The Higher Education Minister who introduced university tuition fees eight years ago has this week pleaded with the Government not to charge students more.
Baroness Blackstone, who was Higher Education Minister when the fledgling Blair Government controversially introduced tuition charges for home undergraduates in 1998, told delegates at a Labour conference fringe meeting that it would be a "profound mistake" to raise fees from £3,000 after a planned review of top-up fees in 2009.
She said: "I find it hugely worrying when I hear arguments that the cap should be raised. It would be a profound mistake. A Labour Government must avoid doing that." Lady Blackstone, now vice-chancellor of Greenwich University, was forced to defend the original decision to introduce flat-rate fees of £1,000 a year.
Bill Rammell, the current Higher Education Minister, told the fringe meeting that the party had made two mistakes when it first introduced fees, by abolishing grants and insisting students pay up front.
Lady Blackstone said: "Remember we means-tested the fees. Forty per cent of students never paid them. And we expected a parental contribution. Now students find themselves in debt in their twenties at a time when they are struggling to pay mortgages and start families," she said.
Lady Blackstone said the Government must put more money into teaching in universities.

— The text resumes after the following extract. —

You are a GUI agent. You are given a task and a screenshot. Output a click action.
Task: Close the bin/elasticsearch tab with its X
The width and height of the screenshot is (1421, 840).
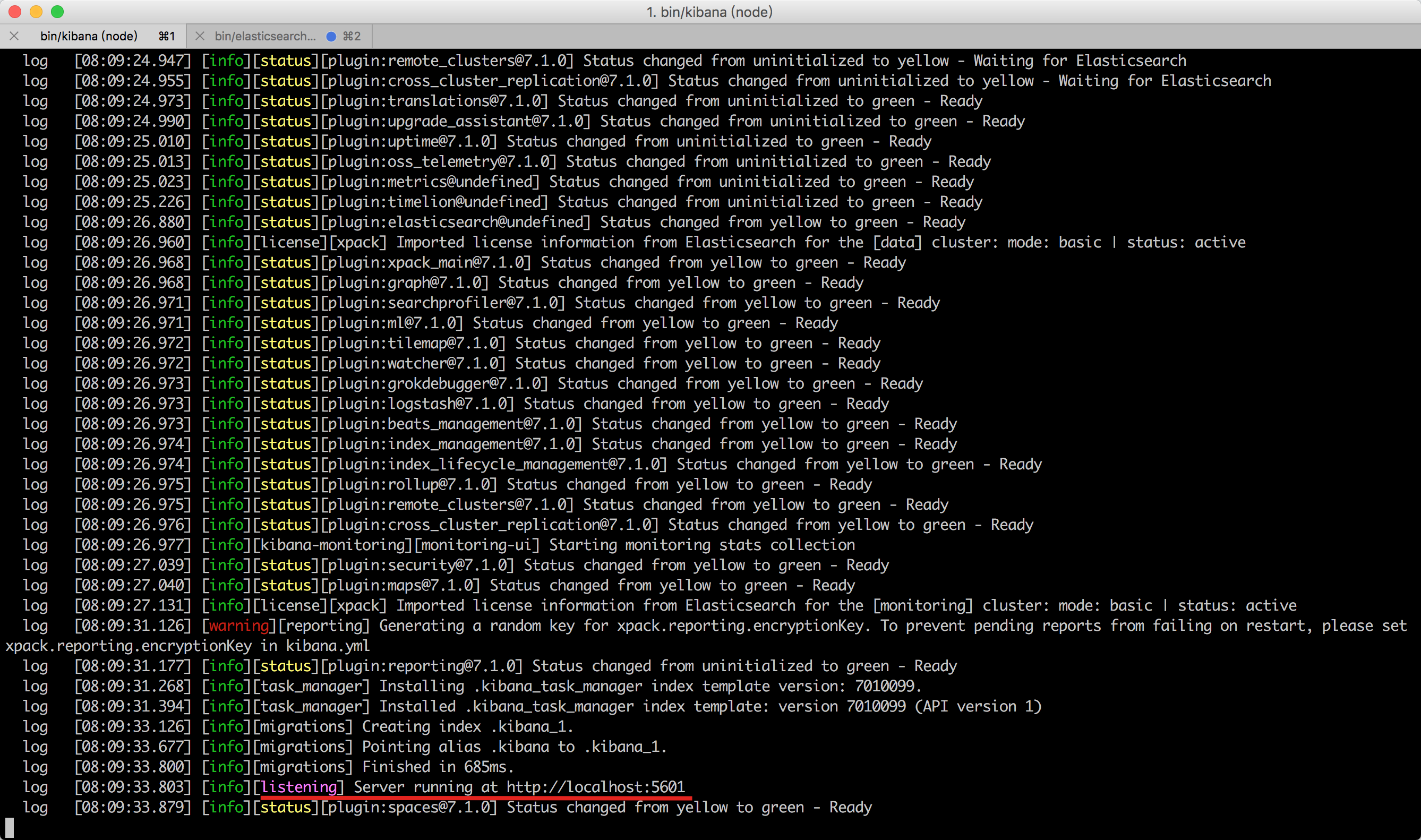(199, 36)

While the country needed more science and engineering students, she argued, they must not be supported to the detriment of other students.
Her comments were welcomed by students and vice-chancellors at the fringe meeting, organised by the new universities' lobby group Campaigning for Mainstream Universities.

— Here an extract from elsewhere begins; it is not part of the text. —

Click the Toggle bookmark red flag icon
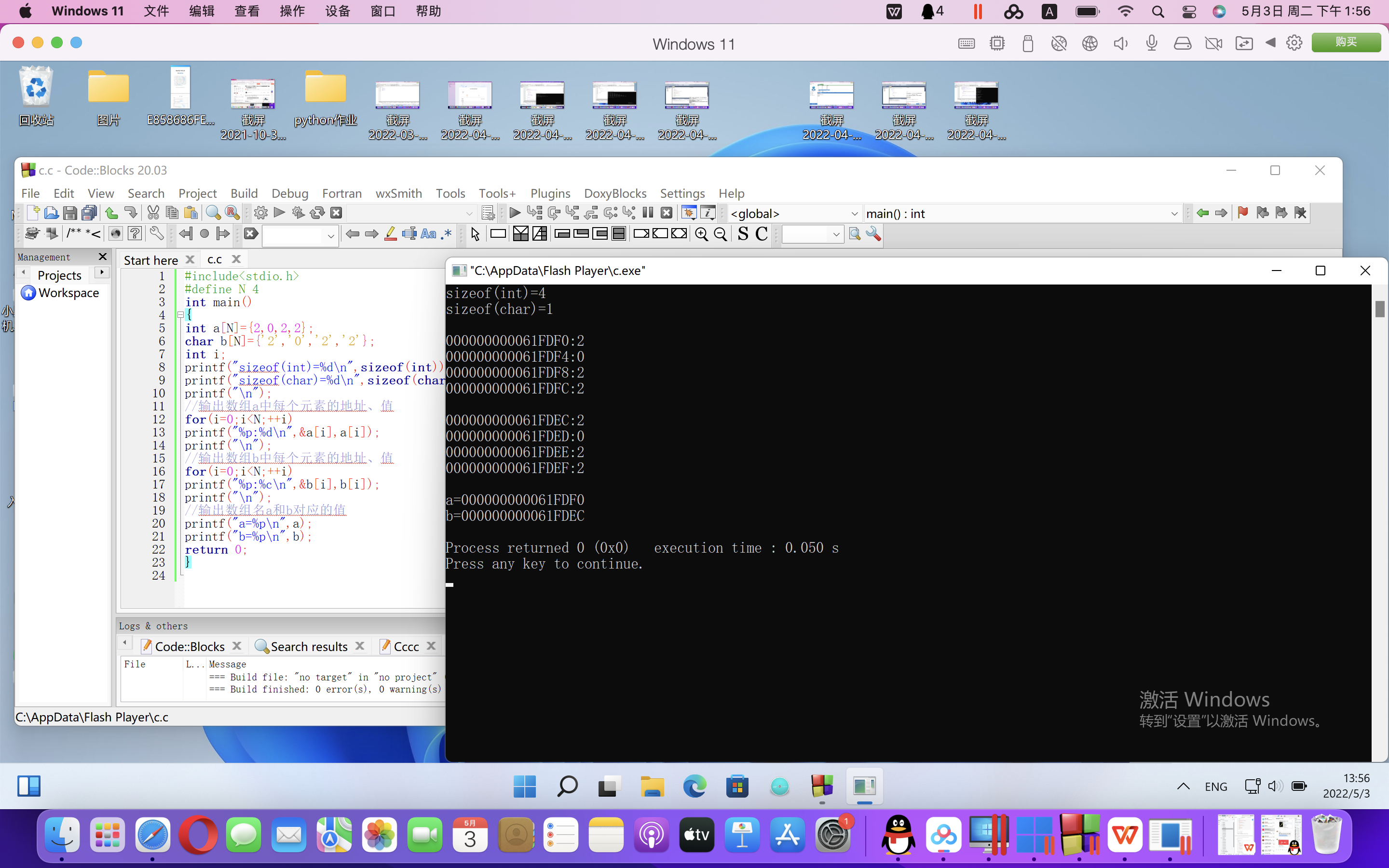The image size is (1389, 868). pyautogui.click(x=1243, y=213)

Mr Rammell said student funding arrangements were progressive and higher education expansion could not take place without a student contribution.
He pointed out that the Leitch review of skills, expected this year, was likely to say that 65 per cent of young people should participate in higher education. The Government had previously set a 50 per cent target.

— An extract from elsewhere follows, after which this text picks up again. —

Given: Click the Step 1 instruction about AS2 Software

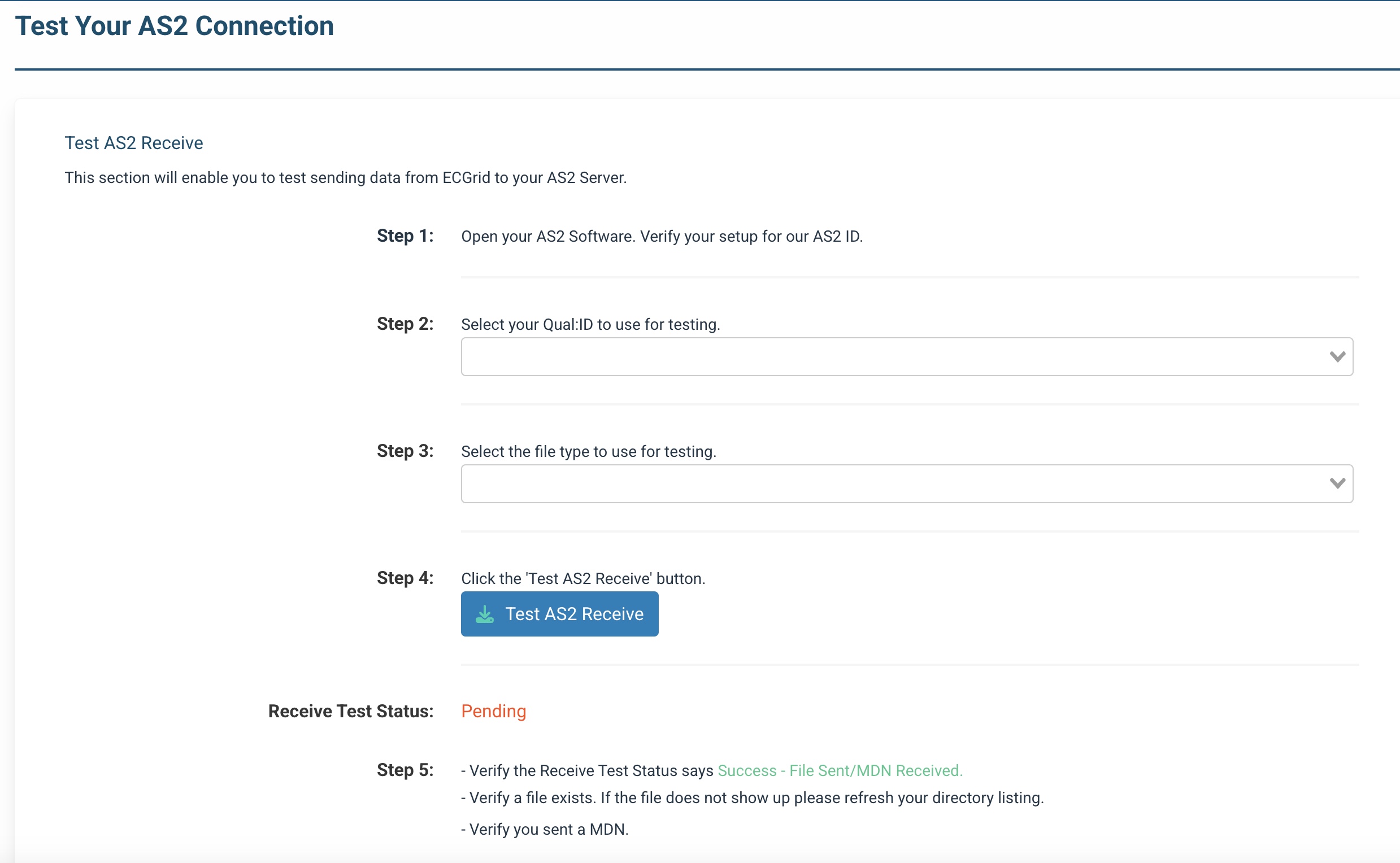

At an earlier fringe meeting organised by the Work Foundation, Alan Johnson, the Education Secretary, said the Government was still committed to getting half of all young people into higher education, although the target was unlikely to be reached by 2010. "The important message is that we support expansion. We need more graduates in the workforce," he said.
Both Mr Johnson and Mr Rammell said in a number of fringe meetings that the UK suffered from a serious skills shortage and more weight should be placed on vocational qualifications.
"Parents go to dinner parties and boast that their child is doing medieval history at Oxford, but they don't if their child is doing an engineering degree elsewhere," Mr Johnson said.
Mr Rammell, speaking at a fringe meeting organised by the University of Central England, said: "I am concerned that while all students with 2 A levels get into university, only 60 per cent with the equivalent vocational qualifications do so."